Growth curve and pirA and pirB expression levels in V. parahaemolyticus strain 3HP. (A) V. parahaemolyticus strain 3HP was cultured in LB (2% NaCl), and the growth curve was recorded every hour until 13 h after inoculation. (B) Relative mRNA expression of pirA and pirB in the strain 3HP during different growth phases. Total RNA was extracted from V. parahaemolyticus 3HP collected at the indicated time points (OD600 0.01–8.82), and analyzed by real-time qPCR with specific primers for pirA and pirB, respectively. Expression levels are shown relative to those of the gyrB reference gene.

Figure 2

Protein expression levels of endogenous PirA and PirB in V. parahaemolyticus wild type strain (3HP) during different growth phases. Cell lysate (2 μg) was separated, transferred onto a PVDF membrane, and reacted with (A) chicken anti-PirA and (B) anti-PirB polyclonal antibodies to recognize the endogenous PirA and PirB, respectively. (C) Loading control (8 μg/lane).

2.2. LuxO Is a Negative Regulator for the Expression of pirAvp and pirBvp

To better understand whether QS regulation is involved in the expression of pirA and pirB, isogenic mutants of opaR and luxO were derived from the AHPND-causing strain 3HP. These mutants had a deletion in opaR (ΔopaR) or luxO (ΔluxO), or in both opaR and luxO (ΔopaRΔluxO), and they were constructed by allelic gene exchange as described previously [21]. Successful deletion in the different mutants was confirmed by using opaR-specific and luxO-specific primer sets (Figure 3). In addition, we also mutated the 47th amino acid of LuxO from aspartic acid (D) to glutamic acid (E) to mimic the permanently active form of LuxO (luxO).
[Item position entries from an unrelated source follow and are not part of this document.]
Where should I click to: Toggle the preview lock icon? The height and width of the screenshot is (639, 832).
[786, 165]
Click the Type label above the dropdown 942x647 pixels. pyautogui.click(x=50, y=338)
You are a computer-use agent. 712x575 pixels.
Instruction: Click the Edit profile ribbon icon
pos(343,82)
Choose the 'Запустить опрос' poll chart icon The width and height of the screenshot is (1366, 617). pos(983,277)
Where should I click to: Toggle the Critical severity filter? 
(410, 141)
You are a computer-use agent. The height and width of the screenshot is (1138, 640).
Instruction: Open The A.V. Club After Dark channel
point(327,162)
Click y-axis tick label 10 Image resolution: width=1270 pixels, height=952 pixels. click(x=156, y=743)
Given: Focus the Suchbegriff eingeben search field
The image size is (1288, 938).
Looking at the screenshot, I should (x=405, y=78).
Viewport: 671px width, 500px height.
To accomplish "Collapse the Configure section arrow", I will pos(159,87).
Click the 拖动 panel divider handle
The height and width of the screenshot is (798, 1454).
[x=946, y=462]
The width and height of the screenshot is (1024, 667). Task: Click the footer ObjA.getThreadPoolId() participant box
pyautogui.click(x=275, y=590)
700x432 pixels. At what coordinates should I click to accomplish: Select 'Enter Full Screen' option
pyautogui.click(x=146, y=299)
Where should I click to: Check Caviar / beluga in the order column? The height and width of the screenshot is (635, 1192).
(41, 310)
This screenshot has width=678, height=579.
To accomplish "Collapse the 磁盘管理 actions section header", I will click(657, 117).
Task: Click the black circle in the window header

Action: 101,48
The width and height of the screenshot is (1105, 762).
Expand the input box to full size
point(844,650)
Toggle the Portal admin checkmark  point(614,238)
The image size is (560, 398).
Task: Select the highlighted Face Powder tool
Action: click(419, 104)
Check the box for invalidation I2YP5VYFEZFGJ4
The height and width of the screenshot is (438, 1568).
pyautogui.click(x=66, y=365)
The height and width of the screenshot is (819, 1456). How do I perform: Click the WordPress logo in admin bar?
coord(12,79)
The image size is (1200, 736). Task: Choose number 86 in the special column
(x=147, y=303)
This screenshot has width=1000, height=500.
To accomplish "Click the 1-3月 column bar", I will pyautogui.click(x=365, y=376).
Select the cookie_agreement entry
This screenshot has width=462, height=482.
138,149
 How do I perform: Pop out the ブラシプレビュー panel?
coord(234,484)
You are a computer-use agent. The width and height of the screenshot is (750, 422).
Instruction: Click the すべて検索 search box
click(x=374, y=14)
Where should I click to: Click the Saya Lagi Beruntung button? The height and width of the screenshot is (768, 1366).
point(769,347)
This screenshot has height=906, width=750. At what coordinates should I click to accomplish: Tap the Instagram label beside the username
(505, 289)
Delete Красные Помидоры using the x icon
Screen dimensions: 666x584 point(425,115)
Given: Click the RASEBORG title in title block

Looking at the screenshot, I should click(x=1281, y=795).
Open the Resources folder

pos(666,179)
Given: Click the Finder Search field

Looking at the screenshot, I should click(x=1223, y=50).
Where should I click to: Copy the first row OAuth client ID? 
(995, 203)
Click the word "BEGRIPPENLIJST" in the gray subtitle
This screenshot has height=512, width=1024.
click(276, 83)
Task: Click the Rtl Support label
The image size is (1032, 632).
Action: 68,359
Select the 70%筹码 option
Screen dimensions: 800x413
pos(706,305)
All mutants exhibited similar growth rates to that of the wild-type strain in LB+ medium (Figure S1). As shown in Figure 4, the gene expression levels of pirA and pirB were down-regulated to about 60% when the active form of LuxO was mimicked, while the expression levels were up-regulated by about 2 folds with the luxO deletion mutants (i.e., ΔluxO and ΔopaRΔluxO). By contrast, the opaR deletion mutant had only a small, statistically insignificant effect on the expression of pirA and pirB, suggesting that although opaR is one of the core regulators of the QS system, unlike luxO, it plays only a minor role in the expression of pirA and pirB. Similar effects were also seen in the protein expression levels of PirA and PirB, although we note that, despite the reduction in mRNA expression, protein levels were not reduced by the luxO mimic (Figure 4A,B, upper panels). Taken together, these results suggest that the expression of pirA and pirB is negatively regulated by luxO, but not by opaR.

Figure 3

Confirmation of ΔopaR, ΔluxO, ΔopaRΔluxO, and luxO mutants by PCR. DNAs from the wild-type strain and the mutants were analyzed by PCR with the primers specific to opaR (A) and luxO (B). The bands corresponding to the wild type opaR and luxO, and the deleted opaR and luxO (ΔopaR and ΔluxO, respectively) are indicated.

Figure 4

The gene and protein expression levels of (A) pirA and (B) pirB in the wild type strain (3HP) compared to those in the luxO, ∆opaR, ∆luxO, and ∆opaR∆luxO mutants. Soluble proteins were extracted from cells collected at OD600~0.6 and analyzed by immunoblotting with anti-PirA or anti-PirB antibodies (upper panels). Total RNA was extracted from the same batch of bacterial samples, and real-time RT-PCR was carried out using specific primer sets for pirA and pirB (lower panels), respectively. The housekeeping gene, gyrB served as an internal control. *: p < 0.05.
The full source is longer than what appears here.